Measuring the Effect of TDD again, but "something useful" this time.

Keith Braithwaite

Advanced Sessions Track
Scheduled Time: 
Monday 19 November 2007, 01:30 to 03:00
Room: 
Glaziers Hall, The River Room
Session type: 
workshop
Session type: 
interactive presentation
Session type: 
interactive demonstration
Intended audience and experience level: 

Developers with some exposure to TDD

Prerequisites: 

Java, TDD

Following on from demonstration and exploration and of the idea that TDD and non-TDD codebases seem to have different statistical properties (XPDay 06, Spa 07, Agile 07) , this session explores how to make use of that as a guide to refactoring in practice.

2 parts:

I Recap A quick introduction to the concept that programs exhibit various has scale-free properties, and that the distribution of cyclomatic complexity is one, and that it is demonstrably different in TDD vs non-TDD code.

II Going Further Some attendees at previous sessions on this topic have reported that refactoring has sent the metric the “right way”. An enhancement to the tool for gathering the metric presented previously will allow a drill-down to find hospots of complexity distribution oddness, these will be compared against the well-known code smells and the implications for refactoring explored.

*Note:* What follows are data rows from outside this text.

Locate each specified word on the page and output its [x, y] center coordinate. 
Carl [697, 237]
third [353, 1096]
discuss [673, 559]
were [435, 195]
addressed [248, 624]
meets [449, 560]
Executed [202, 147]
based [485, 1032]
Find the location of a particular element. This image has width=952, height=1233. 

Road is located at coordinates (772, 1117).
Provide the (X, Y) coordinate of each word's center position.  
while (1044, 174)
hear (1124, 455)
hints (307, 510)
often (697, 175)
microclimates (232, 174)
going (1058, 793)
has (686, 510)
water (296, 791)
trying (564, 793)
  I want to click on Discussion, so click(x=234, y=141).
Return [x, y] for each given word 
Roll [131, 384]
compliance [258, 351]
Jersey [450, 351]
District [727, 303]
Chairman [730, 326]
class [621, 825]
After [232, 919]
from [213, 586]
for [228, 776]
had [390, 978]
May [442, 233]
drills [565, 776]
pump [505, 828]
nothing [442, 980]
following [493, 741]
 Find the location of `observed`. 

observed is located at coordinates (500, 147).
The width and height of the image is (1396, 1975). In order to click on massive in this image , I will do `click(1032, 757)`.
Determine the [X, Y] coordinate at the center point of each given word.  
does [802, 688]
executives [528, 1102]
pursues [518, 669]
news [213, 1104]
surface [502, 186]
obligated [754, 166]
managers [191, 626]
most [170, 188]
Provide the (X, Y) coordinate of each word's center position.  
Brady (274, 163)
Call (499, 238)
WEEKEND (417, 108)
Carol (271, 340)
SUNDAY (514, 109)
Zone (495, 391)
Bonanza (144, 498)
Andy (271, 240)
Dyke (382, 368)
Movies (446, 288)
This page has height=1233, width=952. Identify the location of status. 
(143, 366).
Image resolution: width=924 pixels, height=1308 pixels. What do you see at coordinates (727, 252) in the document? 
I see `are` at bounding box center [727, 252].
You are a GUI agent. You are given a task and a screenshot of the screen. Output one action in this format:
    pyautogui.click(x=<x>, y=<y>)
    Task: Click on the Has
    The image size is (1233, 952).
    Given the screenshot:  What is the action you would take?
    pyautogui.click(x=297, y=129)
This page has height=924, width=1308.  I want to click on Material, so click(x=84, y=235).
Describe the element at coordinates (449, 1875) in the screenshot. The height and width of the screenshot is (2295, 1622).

Atendees will use the tool to explore code (their own or downloaded) and discover if the metric can indeed point to candidates for refactoring. They will also look at the metric applied to their code across time and discover if the metric changes in ways consistant with their feeling for design improvement. And if so (and I’m betting that they will), discuss how they can use it to guide their deveopment effort in future.